ASSIGNMENT — In the data below, the copy begins at the line containing "The height and" and runs through the last line; repeat those lines exactly, minus the pictures.

Records from a data collection
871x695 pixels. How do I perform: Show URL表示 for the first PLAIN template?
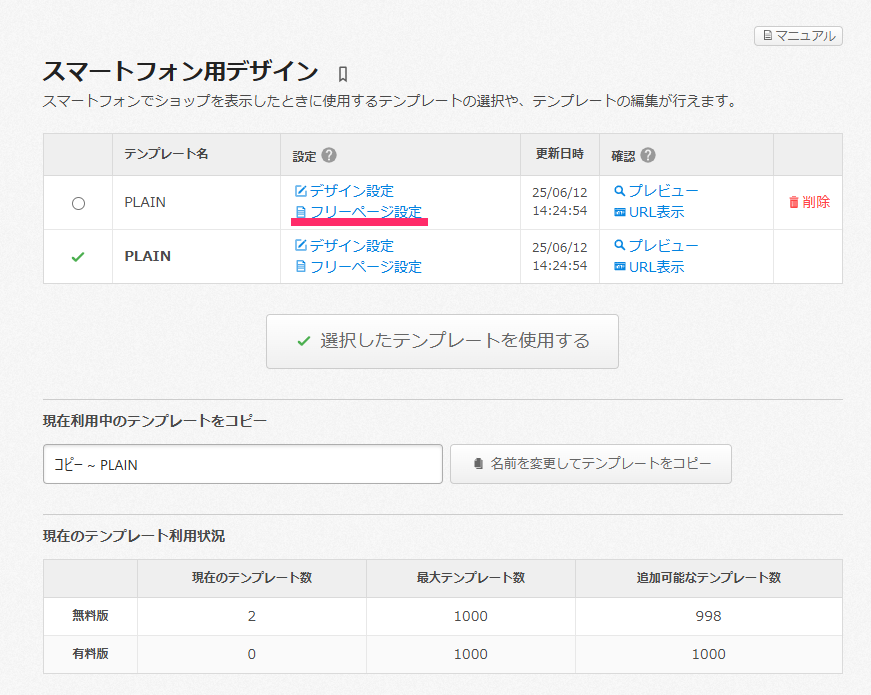pyautogui.click(x=656, y=212)
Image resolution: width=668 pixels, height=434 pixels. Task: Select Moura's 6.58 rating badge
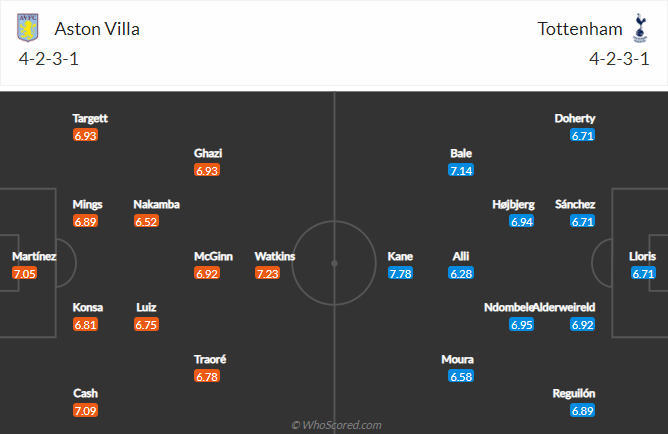461,376
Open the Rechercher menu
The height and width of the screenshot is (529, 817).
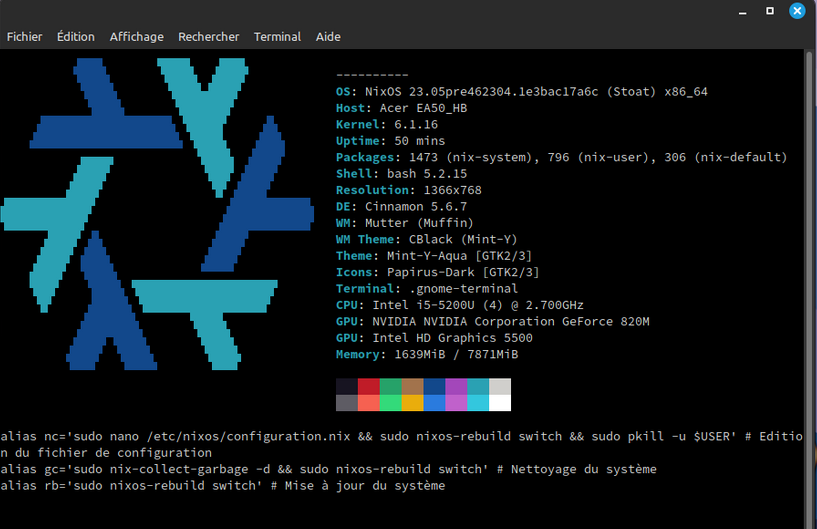pyautogui.click(x=209, y=37)
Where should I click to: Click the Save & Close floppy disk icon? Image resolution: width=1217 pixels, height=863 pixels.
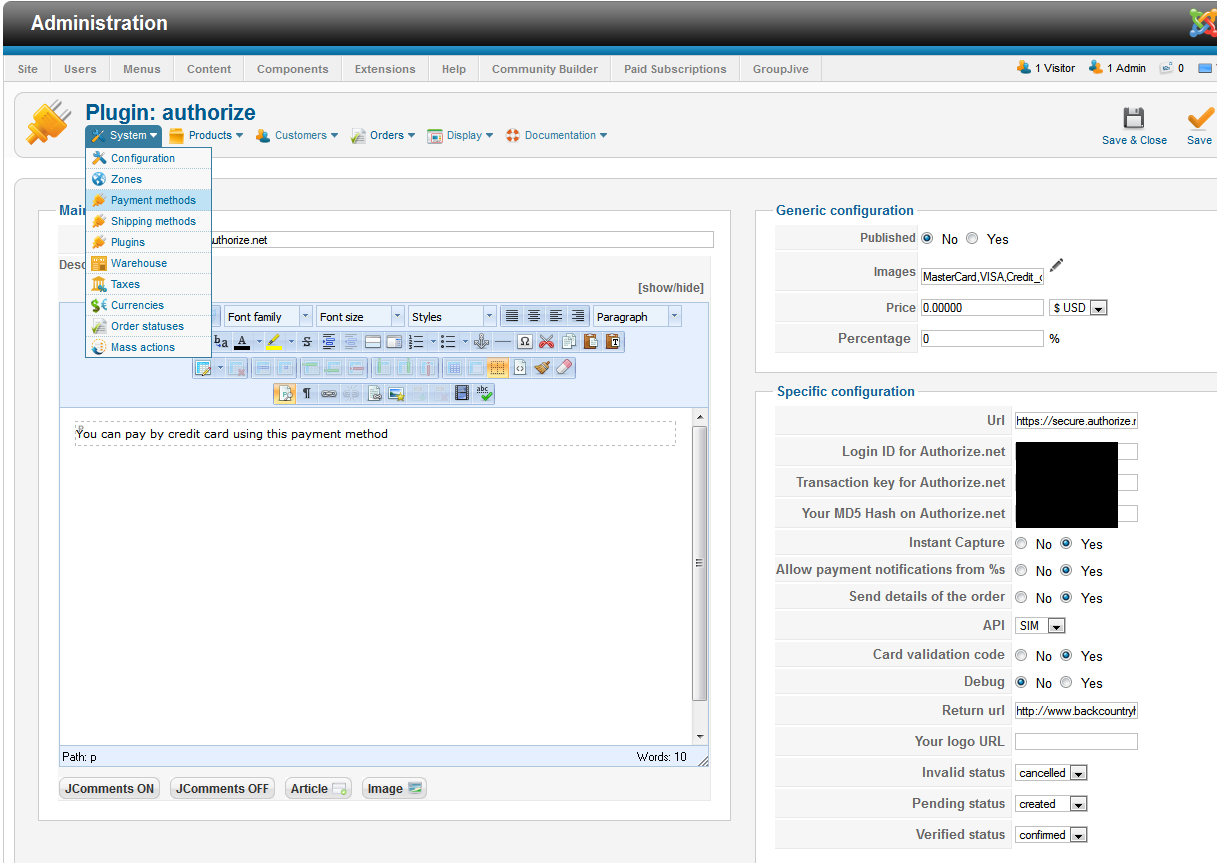pyautogui.click(x=1133, y=119)
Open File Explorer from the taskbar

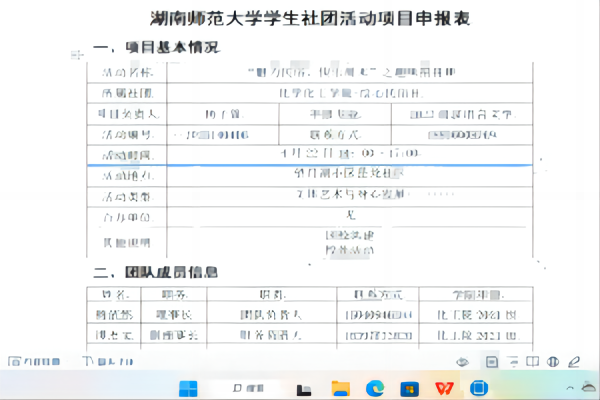[x=340, y=387]
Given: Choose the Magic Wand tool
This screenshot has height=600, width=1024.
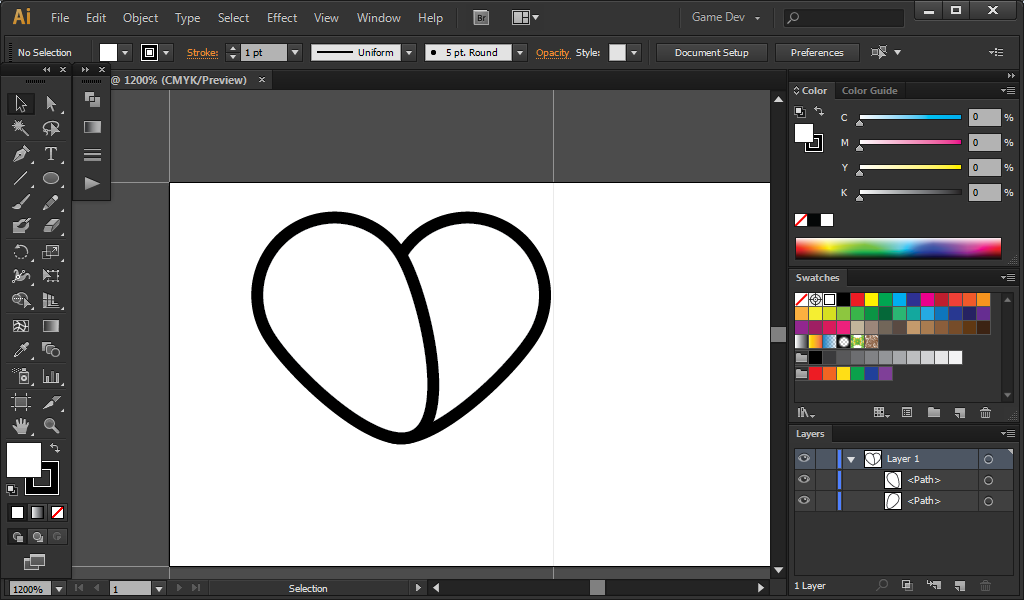Looking at the screenshot, I should [20, 128].
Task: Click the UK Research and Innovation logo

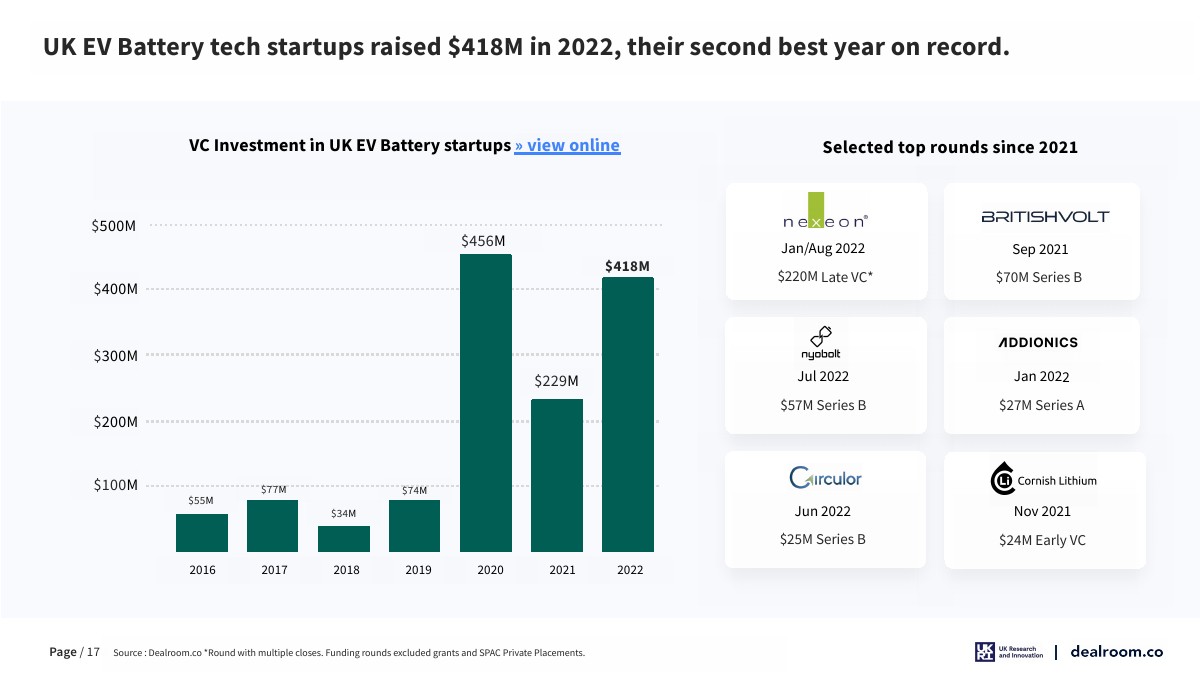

RESPONSE TO THE EXERCISE —
The height and width of the screenshot is (529, 817).
pyautogui.click(x=209, y=37)
Where should I click to: Click the Save & Close floppy disk icon? Image resolution: width=1217 pixels, height=863 pixels.
pyautogui.click(x=1133, y=119)
Open File Explorer from the taskbar

[x=340, y=387]
Given: Choose the Magic Wand tool
This screenshot has height=600, width=1024.
Looking at the screenshot, I should [20, 128].
Task: Click the UK Research and Innovation logo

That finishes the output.